Public Pensions Pour More Money Into Private Equity

Private equity allocations made up more than a quarter of mandates awarded by pension funds in 2018, according to eVestment.

John Taggart/Bloomberg

John Taggart/Bloomberg

Public pension plans continued to build up their private equity portfolios last year, new data from eVestment show.

Private equity mandates accounted for 27 percent of new allocations made by U.S. and U.K. pension funds in 2018, an uptick from 25 percent last year, according to the institutional investment analytics firm. On an absolute basis, mandates awarded to private equity firms increased dramatically year-over-year, from a total of 580 commitments in 2017 to 954 allocations last year.

Overall, eVestment tracked 3,574 new allocations in 2018, a sharp increase from 2,357 mandate awards last year.

The surge in allocations led to an increase in mandate awards to all types of managers on an absolute basis, even as the proportion of new allocations to each asset class remained relatively unchanged.
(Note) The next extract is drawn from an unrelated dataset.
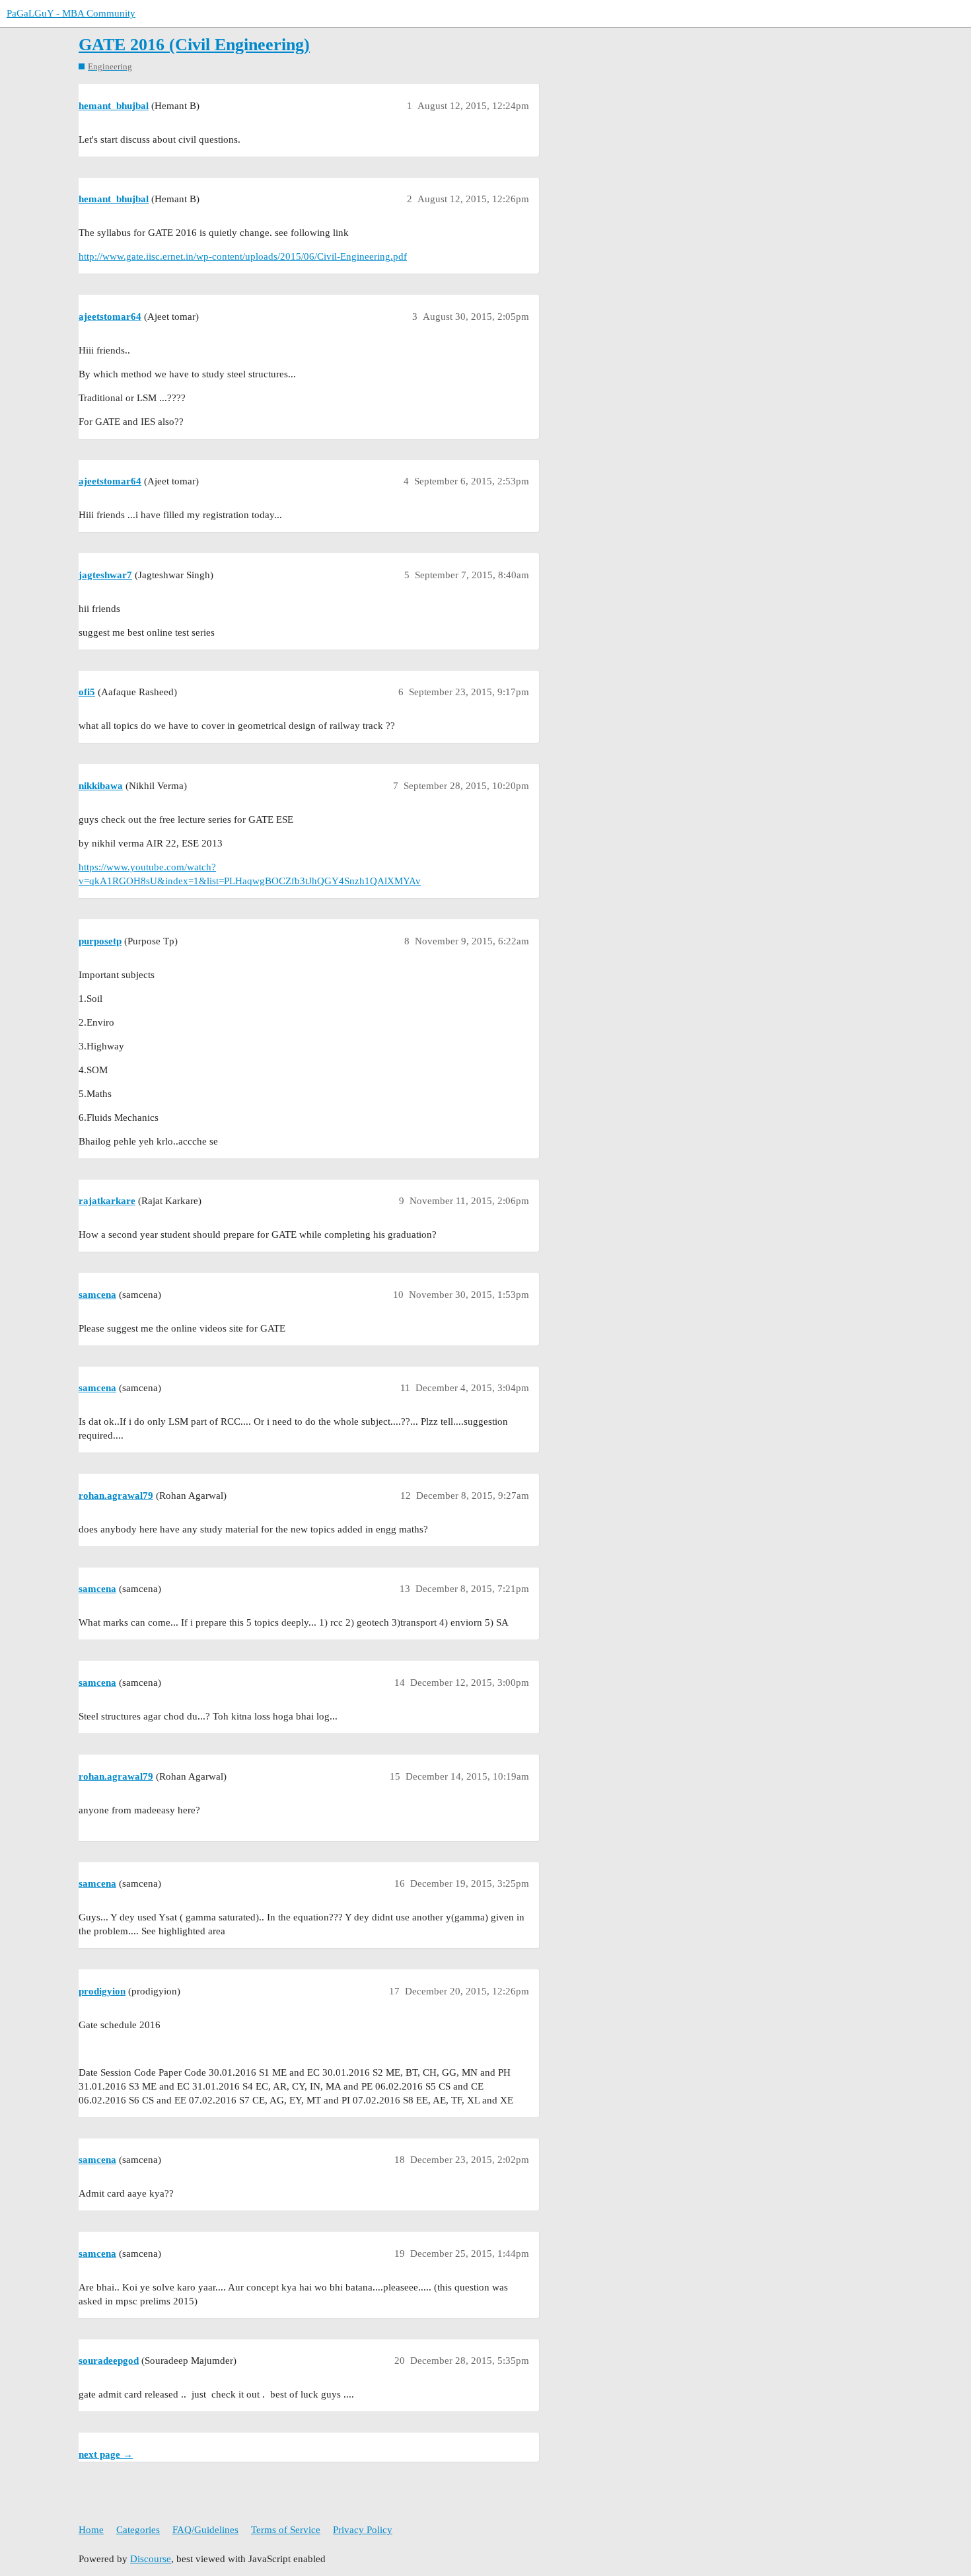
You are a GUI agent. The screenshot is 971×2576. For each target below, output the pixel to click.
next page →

Investments in direct real estate and fixed income grew slightly on a relative basis – each increasing from 13 percent of all new allocations to 14 percent – while the percentage of mandates awarded to public equity and private debt managers each fell by one percentage point to 20 percent and 8 percent, respectively. The proportion of mandates awarded to real assets managers, meanwhile, remained fixed at 8 percent.

The biggest losers were hedge funds and multi-asset managers, who saw their portion of the mandates awarded by public pensions fall from 11 percent to 9 percent – even as the total number improved from 248 commitments to 337 new allocations.
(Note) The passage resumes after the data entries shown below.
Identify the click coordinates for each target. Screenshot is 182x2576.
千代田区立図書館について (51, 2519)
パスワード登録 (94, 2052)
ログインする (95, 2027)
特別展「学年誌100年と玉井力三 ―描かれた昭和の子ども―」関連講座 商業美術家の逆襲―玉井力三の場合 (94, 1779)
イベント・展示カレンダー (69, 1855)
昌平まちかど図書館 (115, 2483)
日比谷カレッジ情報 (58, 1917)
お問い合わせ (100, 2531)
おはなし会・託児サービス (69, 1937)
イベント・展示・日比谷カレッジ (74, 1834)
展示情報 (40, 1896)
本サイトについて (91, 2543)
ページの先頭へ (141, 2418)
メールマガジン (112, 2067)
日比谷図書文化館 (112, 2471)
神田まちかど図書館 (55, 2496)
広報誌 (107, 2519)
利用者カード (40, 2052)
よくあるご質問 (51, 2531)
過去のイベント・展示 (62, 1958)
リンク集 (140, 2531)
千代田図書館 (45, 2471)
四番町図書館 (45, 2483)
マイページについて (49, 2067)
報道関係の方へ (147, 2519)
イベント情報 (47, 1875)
[II Deep Dive: Mega Funds Lead Private Capital Fundraising]

The allocation data recorded by eVestment reflect the ongoing appetite for private markets – and lost faith in hedge funds – demonstrated by public pensions and other institutional allocators over the last few years. Last year, private capital managers raised $757 billion across strategies such as private equity and real estate, following a record $925 billion fundraise in 2017, according to Preqin data.

It’s not all good news for private capital managers: According to eVestment, the continued flow of public pension dollars into private assets is putting pressure on managers to provide a higher level of transparency than they were previously used to.
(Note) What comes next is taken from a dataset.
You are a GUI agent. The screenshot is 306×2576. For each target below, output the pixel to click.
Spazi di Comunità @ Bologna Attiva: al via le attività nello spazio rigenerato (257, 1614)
“Public pensions have a variety of stakeholders to whom they are accountable when making investments,” said John Molesphini, eVestment’s global director of insights. “As a result, private markets and other alternative managers looking to win public plan assets increasingly need to comply with transparency and disclosure standards they may be less familiar with to win these mandates.”

As of this month, there were 5,147 private capital funds in market seeking to raise over $1.6 trillion from investors, according to Preqin.